It asserts that the program is unconstitutional because it “inappropriately applies a religious test as a qualification for appointment as a chaplain” and “does not include neutrally-appointed counselors or therapists chosen without respect to religious belief or clerical status.”

Barker and Gaylor further argue that the chaplaincy program wrongfully excludes any employees who do not identify as religious and might prefer to speak with a secular counselor rather than a clergyman.

“Favoring the needs of religious DOJ employees offends the Establishment Clause by sending a message that non-religious persons are outsiders,” the lawsuit reads.

FFRF is seeking a declaration that the chaplaincy program violates the Establishment Clause, as well as an injunction preventing Schimel and the DOJ from offering the faith-based services to employees.

The DOJ says that it is reviewing the legal challenge.
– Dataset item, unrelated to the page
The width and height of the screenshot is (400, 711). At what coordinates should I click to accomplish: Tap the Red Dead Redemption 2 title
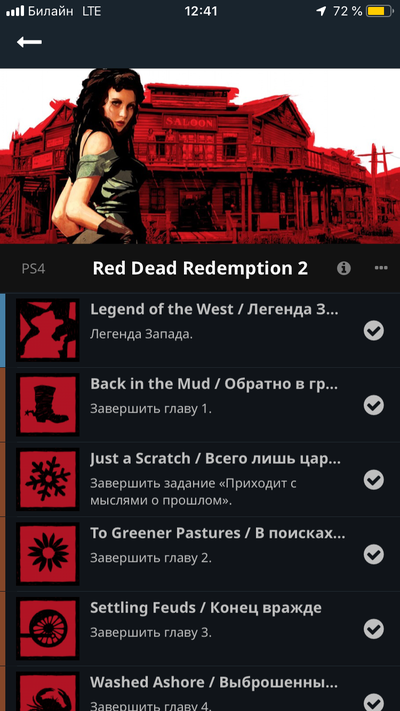pyautogui.click(x=200, y=268)

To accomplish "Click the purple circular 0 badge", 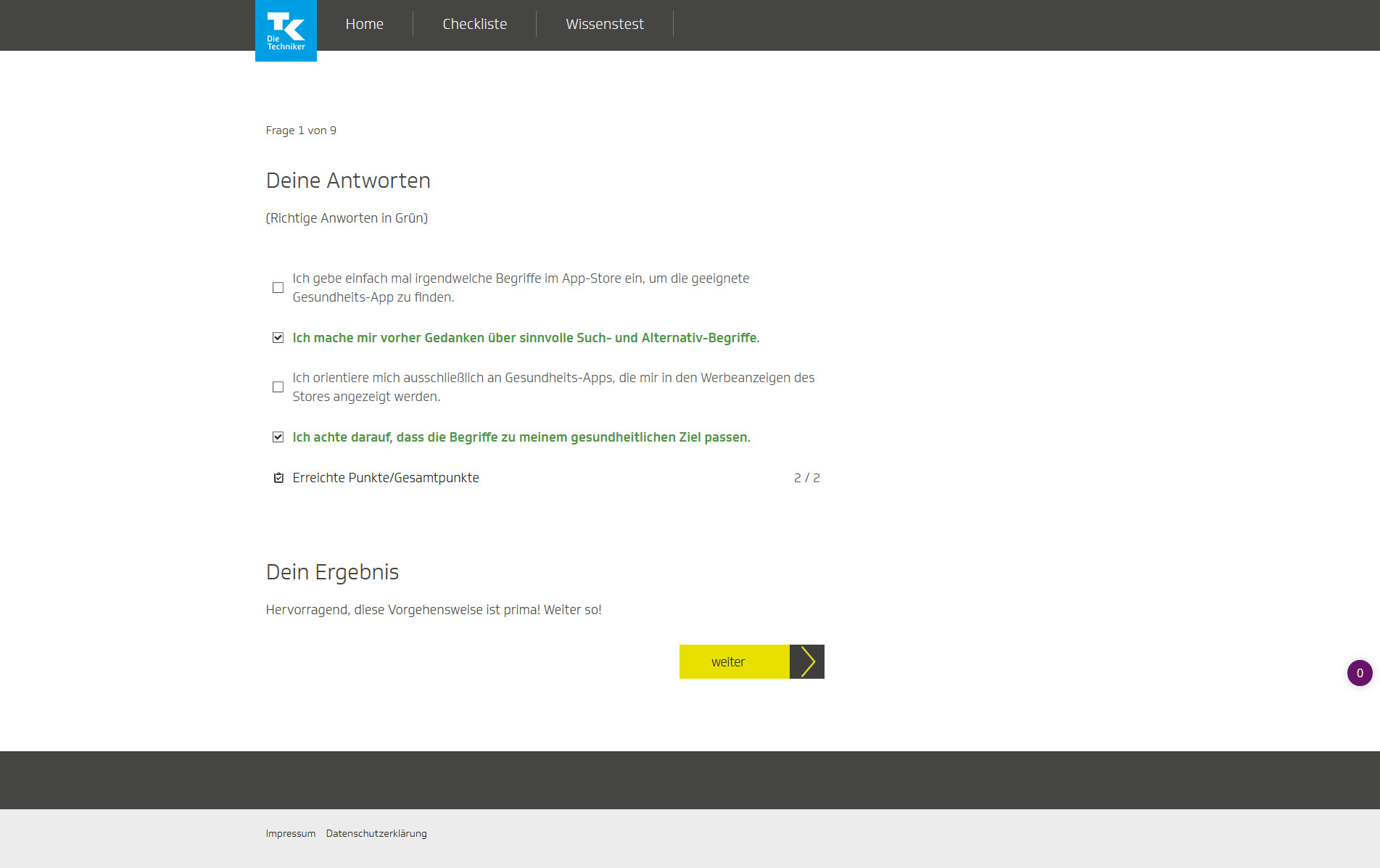I will pos(1360,673).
As previously reported, former U.S. Secretary of State Daniel Webster once exhorted—just 33 years after the writing of the Constitution, “[L]et us not forget the religious character of our origin. Our fathers were brought hither by their high veneration for the Christian religion. They journeyed by its light, and labored in its hope. They sought to incorporate its principles with the elements of their society, and to diffuse its influence through all their institutions, civil, political, or literary.”

“Let us cherish these sentiments, and extend this influence still more widely, in full conviction that this is the happiest society which partakes in the highest degree of the mild and peaceful spirit of Christianity.”

He also later declared in 1843, “If God and His word are not known and received, the devil and his works will gain the ascendancy. If the evangelical volume does not reach every hamlet, the pages of a corrupt and licentious literature will. If the power of the gospel is not felt throughout the length and breadth of the land, anarchy and misrule, degradation and misery, corruption and darkness will reign without mitigation or end.”